The Department's Core Imaging Facility has several different types of microscope systems that are housed in the Center for Genomics and System Biology and in the Brown Building. Currently, the Core Imaging Facility has two Leica SP5 point-scanning laser confocal microscope systems, and an Improvision Spinning Disk confocal microscope system. In addition to these confocal systems, there are several types of upright and inverted microscopes each configured with different types of optical and illumination systems. Image analysis is provided through dedicated computer workstations running the Leica LAS Analysis software, Volocity, and Metamorph software. The mixture of microscope systems located in the Imaging Facility provide microscope users a variety of ways to visualize and analyze their microscopic images.

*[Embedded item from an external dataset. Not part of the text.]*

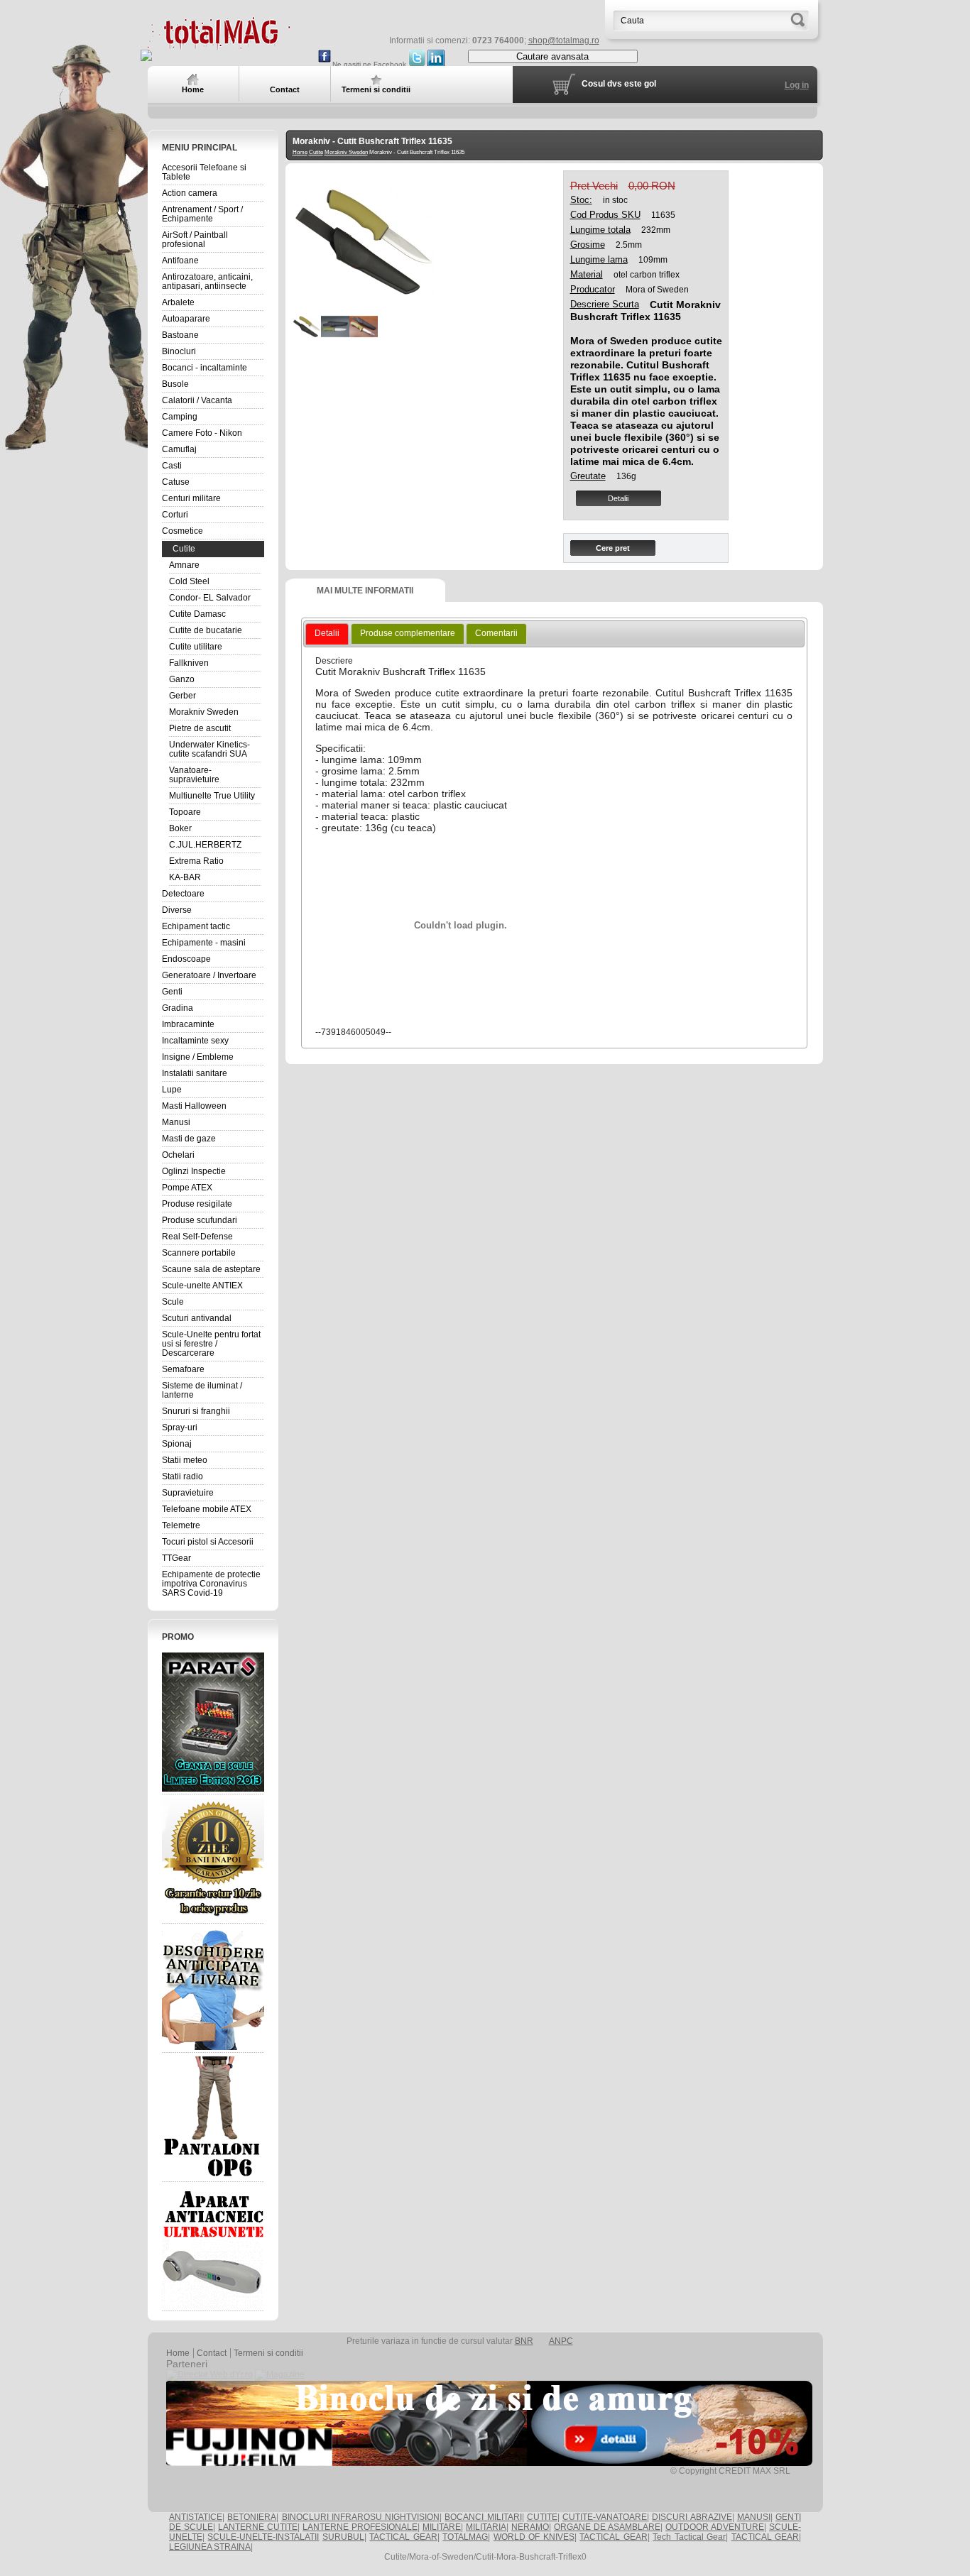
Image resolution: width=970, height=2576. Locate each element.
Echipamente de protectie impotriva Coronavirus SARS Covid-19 (211, 1583)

The Department also has two specialized microscopes for microdissection and deconvolution imaging. A fluorescent capable Leica AS Laser Capture Dissection Microscope (LCM) allows cutting cells or sub-cellular structures as small as 5 microns. This system has been used to isolate cells for downstream RNA analysis. The LCM has also been used for laser microdissections on tissues as thick as 100 to 150 microns. The image analysis software Metamorph, is used to run an automated Nikon Elipse 901 fluorescent compound microscope. Equipped with high N.A. DIC and phase-contrast objectives, this system is fully automated to acquire a series of Z-stacks for time lapse imaging. The deconvolution capability of this microscope systems complements the confocal microscopes in the facility.
A number of dedicated confocal microscope systems are also found in various labs. These systems are overseen by the lab's principle investigator.
- Olympus FV1000 MPE Multi-Photon Microscope: This system is used by Dr. Claude Desplan's Lab for deep tissue imaging
- Leica SP8 Fast Tandem Confocal Scanner: This system is used to image life samples in Dr. Lionel Christiaen's Lab.
- Leica SPE Confocal Microscope: This system is used by Dr. Ken Birnbaum's Lab to image the process of root growth.